China is facing challenges in its foreign trade sector due to subdued external demand and rising protectionism, exacerbated by global economic uncertainties. In response to these issues, experts and government officials anticipate increased policy support to stabilize exports and measures to stimulate domestic consumption and investment to accelerate the country’s economic recovery.
Recent data from the General Administration of Customs revealed that China’s foreign trade from January to September experienced a slight year-on-year decrease of 0.2 percent, amounting to 30.8 trillion yuan ($4.13 trillion). During this period, exports showed marginal growth, increasing by 0.6 percent year-on-year to reach 17.6 trillion yuan, while imports declined by 1.2 percent compared to the previous year, totaling 13.2 trillion yuan.
Lyu Daliang, spokesperson for the General Administration of Customs, emphasized their commitment to closely monitoring policy implementation while being responsive to exporters and local governments. The organization aims to facilitate foreign trade enterprises’ access to emerging markets and reduce Customs clearance times for exporters.

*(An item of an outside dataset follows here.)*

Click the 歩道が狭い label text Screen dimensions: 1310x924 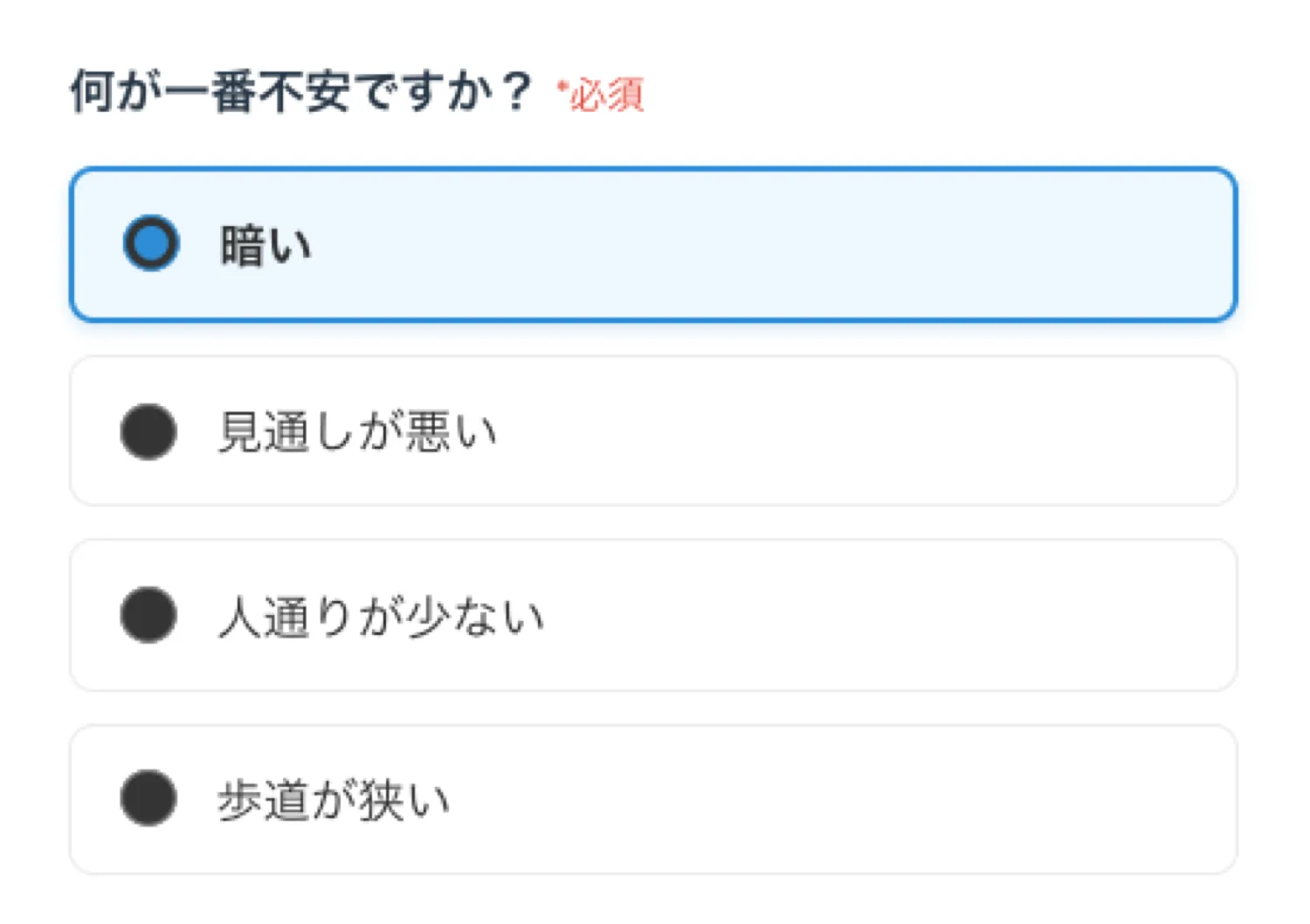334,800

Furthermore, they intend to support cross-border e-commerce growth and enhance China’s business relations with major trading partners.
The Ministry of Commerce has also taken steps to promote cross-border business trips and foster trade cooperation in the field of new energy vehicles. Experts believe that exporting innovative, consumption-driven, and technology-intensive products can aid China in diversifying its economy and reducing its reliance on specific industries and markets, thereby increasing resilience against economic uncertainties.

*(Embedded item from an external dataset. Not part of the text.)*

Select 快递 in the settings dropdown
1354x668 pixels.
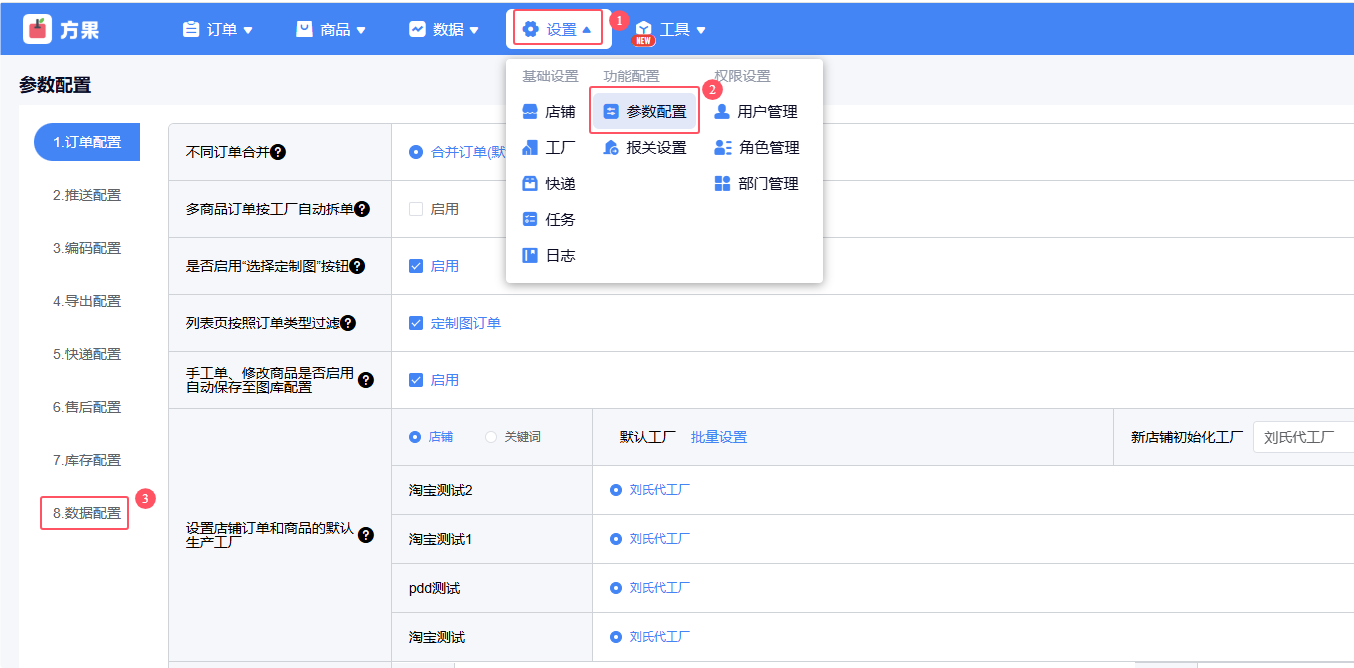coord(549,184)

One of the most significant challenges for China’s exporters is the persistently weak overseas demand throughout the year. However, there are indications of improvement. Zheng Houcheng, Chief Macroeconomist at Yingda Securities, forecasts an uptick in export growth in the current quarter, albeit marginal. This optimism is somewhat tempered by the increased likelihood of interest rate hikes in the United States, which could offset the upward trend.
While demand from the United States and Europe remains somewhat subdued compared to pre-pandemic levels, there are modest signs of recovery in China-US trade figures. Justin Yifu Lin, Dean of the Institute of New Structural Economics at Peking University, emphasizes that exports remain a vital driver of the Chinese economy. Sluggish exports in recent months have reduced investment opportunities for foreign-trade enterprises, negatively impacting domestic job creation and consumption.
Data released by the National Bureau of Statistics indicates unchanged inflation levels and tepid industrial activity in China. To address these challenges, experts suggest that the Chinese government should adopt a more proactive fiscal policy and an expansionary monetary policy. These measures would generate more investment demand, benefit the private sector, boost confidence for investment, create jobs, and stimulate consumer spending.
Zhou Maohua, an analyst at China Everbright Bank, points out that China’s foreign trade sector exhibits strong resilience, while the domestic economic recovery is steadily gaining momentum. Despite expectations of only slight global demand expansion, China is anticipated to experience further growth in both exports and imports in the coming months.
China recognizes the need for robust policy support to stabilize its exports and drive domestic consumption and investment to boost economic recovery. As the global economic landscape remains uncertain, these measures are essential to ensure the country’s continued growth in foreign trade. The prospects of a brighter foreign trade future also hold promise for enterprises involved in initiatives like the Belt and Road Initiative, adding to the optimism surrounding China’s trade outlook.